Jimmy Carter’s presidency began with a simple act meant to signal a new relationship between the people and their government: He and his wife, Rosalynn, got out of their limousine and walked a short part of the inaugural parade route, hand in hand. His time in office ended four years later with a spiteful gesture by the revolutionary government of Iran, which released 52 American hostages it had held for 444 days — but only when Mr. Carter was out of office.

It was the final insult of Mr. Carter’s term in office. But was his presidency, which ended 43 years before his death Sunday at age 100, really a failed one? It’s obvious that much went badly during Mr. Carter’s time in the White House. To some extent, he was overtaken by events that had been set in motion well before he took office.

In fact, there were solid and lasting accomplishments by the Carter administration. The Camp David agreement, which has brought a long if uneasy peace to what was the most dangerous conflict point in the Middle East, was his administration’s greatest foreign policy achievement.

There was no great political benefit to be had in that endeavor, and there was even less in another: the treaties that changed the status of the Panama Canal Zone and ended a number of American prerogatives there.

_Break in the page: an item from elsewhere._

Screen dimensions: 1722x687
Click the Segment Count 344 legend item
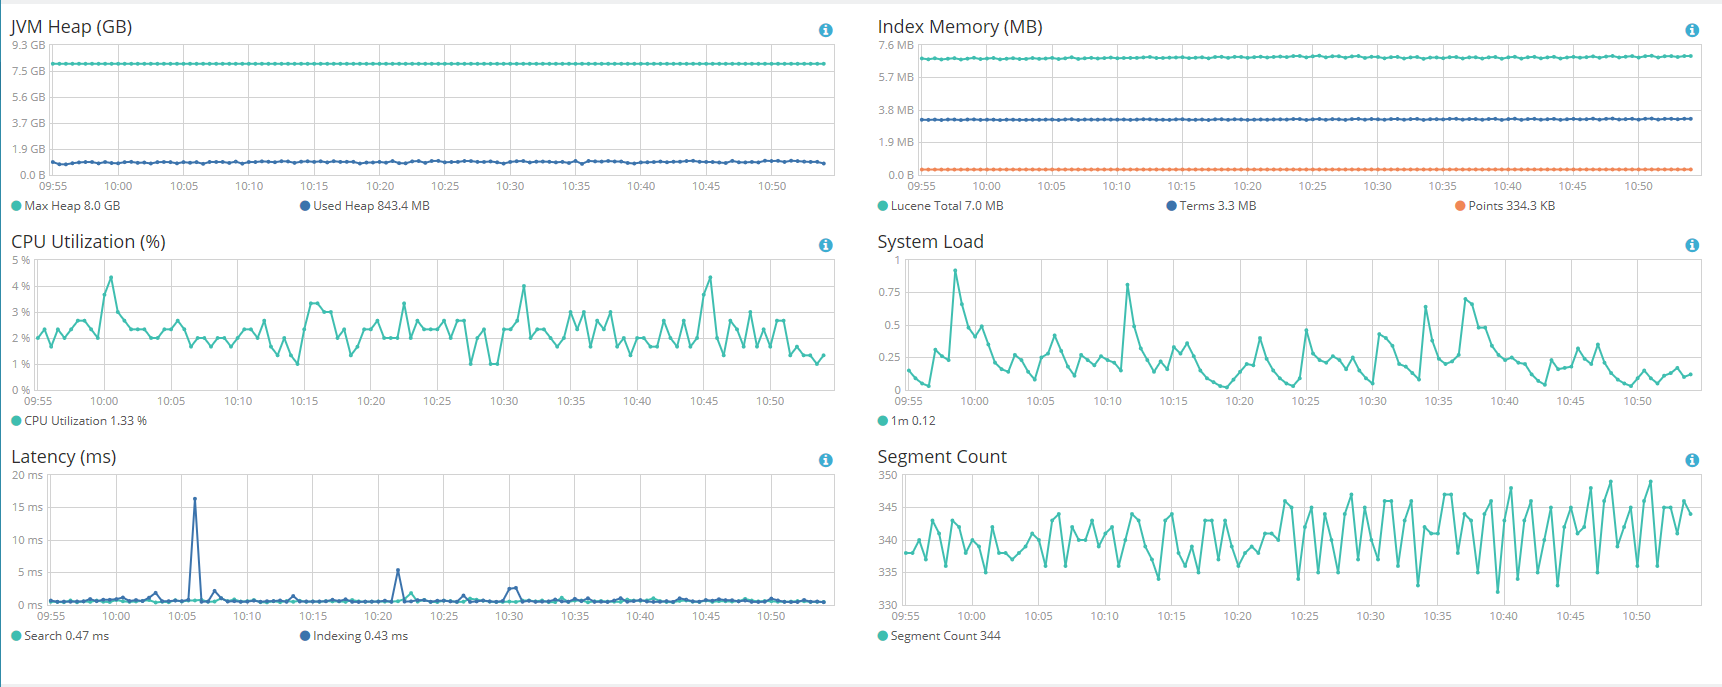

It wasn’t a popular action, but Mr. Carter pursued it to completion because he thought it the most sensible and fair solution.

Nor was Mr. Carter’s advocacy of human rights. In practice, of course, he found that reconciling such high ideals with U.S. interests abroad was no simple matter: He faced many of the same contradictions as presidents before and after him.

Some of his domestic achievements continue to reverberate. Carter did more than all previous presidents combined to diversify the federal judiciary, appointing 57 non-White people and 41 women to the bench. He also pushed through a 1978 law deregulating the airline industry and boosting competition, which made fares more affordable and increased the number of routes offered.

Perhaps the most damage was done to his presidency and his reelection chances by the combination of economic stagnation and inflation, exacerbated by a continuing energy crisis. His appointment, late in his term, of Paul Volcker as chairman of the Federal Reserve was seen as essential to the economic turnaround eventually brought about by Mr. Volcker’s measures over eight years during the Carter and Ronald Reagan administrations — albeit at the cost of a recession that devastated many people’s lives.

Many of Mr. Carter’s mistakes were matters of style and temperament. He didn’t get along well with the press, and he paid for it; much of the mockery directed at him seems in retrospect overdone. But he contributed to it with a tendency sometimes to overmanage, by misreading how some of his actions would be perceived — as in his demanding resignations from his Cabinet at the height of his troubles — and a strain of what was often seen as self-righteousness, expressed at times in a scolding tone in his public discourse. Characteristically, Mr. Carter would on occasion frankly acknowledge his shortcomings in this regard.